*Directions:*
Give again exactly the lines that stretch from the one with "You are a computer-use" to the end of the data below, including both of those lines and nothing else.
Start of Input material
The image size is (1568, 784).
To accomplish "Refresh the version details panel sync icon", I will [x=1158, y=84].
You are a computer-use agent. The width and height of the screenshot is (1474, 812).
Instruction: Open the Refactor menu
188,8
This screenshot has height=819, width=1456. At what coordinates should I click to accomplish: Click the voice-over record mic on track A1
End of Input material
*Answer:*
You are a computer-use agent. The width and height of the screenshot is (1474, 812).
Instruction: Open the Refactor menu
188,8
This screenshot has height=819, width=1456. At what coordinates should I click to accomplish: Click the voice-over record mic on track A1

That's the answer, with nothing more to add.